Ambos estaban incentivados a llevarse bien con las empresas.
Ahora ha sucedido algo similar con las agencias de calificación
financiera, vapuleadas después de la crisis crediticia por
su incapacidad para predecir los riesgos asociados a determinadas
emisiones de deuda titulizada sobre hipotecas de baja calidad.
Unas emisiones que, en muchas ocasiones, gozaban de la máxima
calificación crediticia. El estallido de la crisis ha revelado
los cuantiosos ingresos que este tipo de emisiones suponían
para las firmas de calificación, un incentivo quizá no tanto
como para falsear sus análisis, pero sí para forzar, presuntamente,
los modelos de predicción de riesgos a fin de que las emisiones
cumpliesen los criterios para tener alta calificación.

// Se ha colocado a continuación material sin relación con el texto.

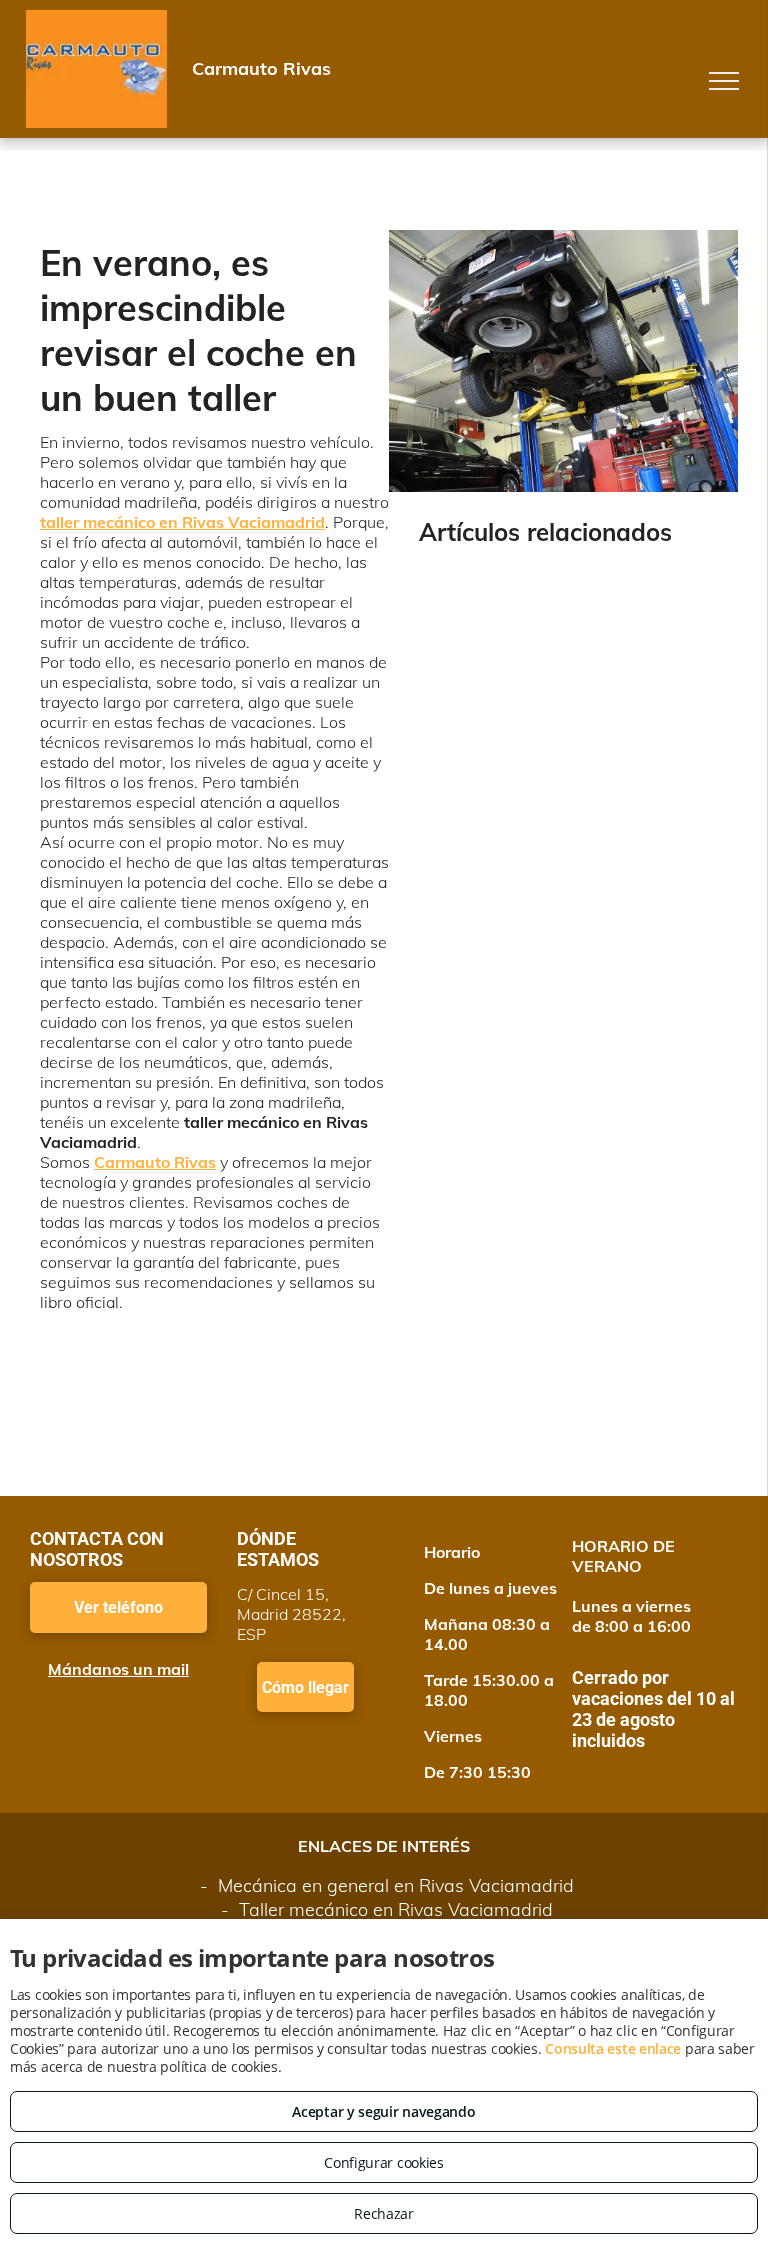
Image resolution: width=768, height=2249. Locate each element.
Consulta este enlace (613, 2048)
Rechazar (384, 2213)
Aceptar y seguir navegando (383, 2111)
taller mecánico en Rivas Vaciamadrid (182, 522)
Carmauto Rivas (155, 1162)
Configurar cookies (384, 2162)
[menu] (724, 81)
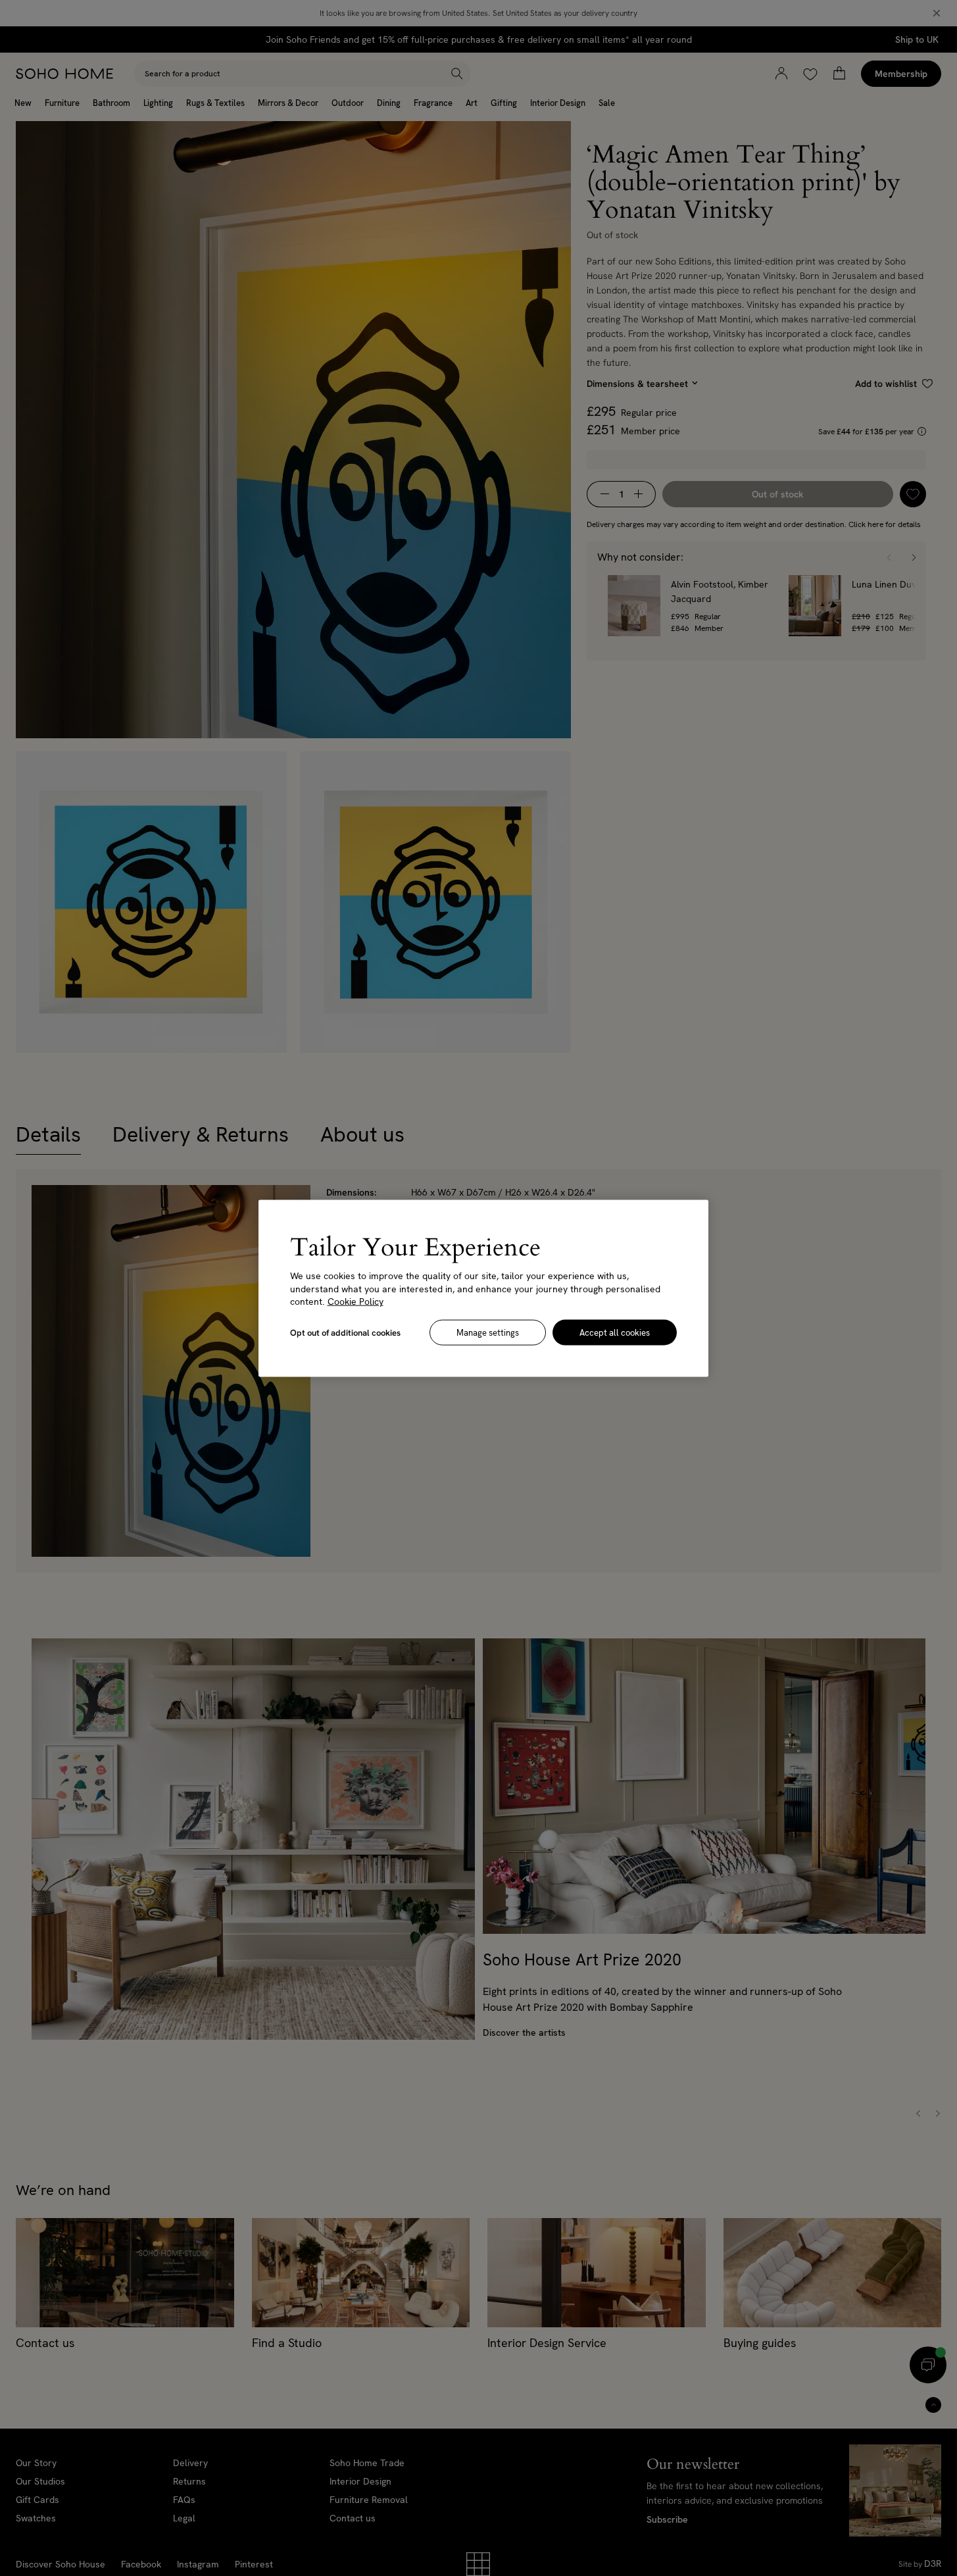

Nadie parece librarse de esta falta de independencia. La capacidad
del mundo financiero para generar burbujas y la facilidad
que tienen éstas para generar dinero a su alrededor hace prácticamente
imposible que una parte vinculada al sistema no se beneficie
de forma directa o indirecta. Y donde hay beneficio hay un
potencial conflicto de intereses.
El único elemento que teóricamente se puede mantener al margen
de los intereses que mueve la ruleta bursátil es el poder
de los reguladores o supervisores. Y eso ya es suponer mucho.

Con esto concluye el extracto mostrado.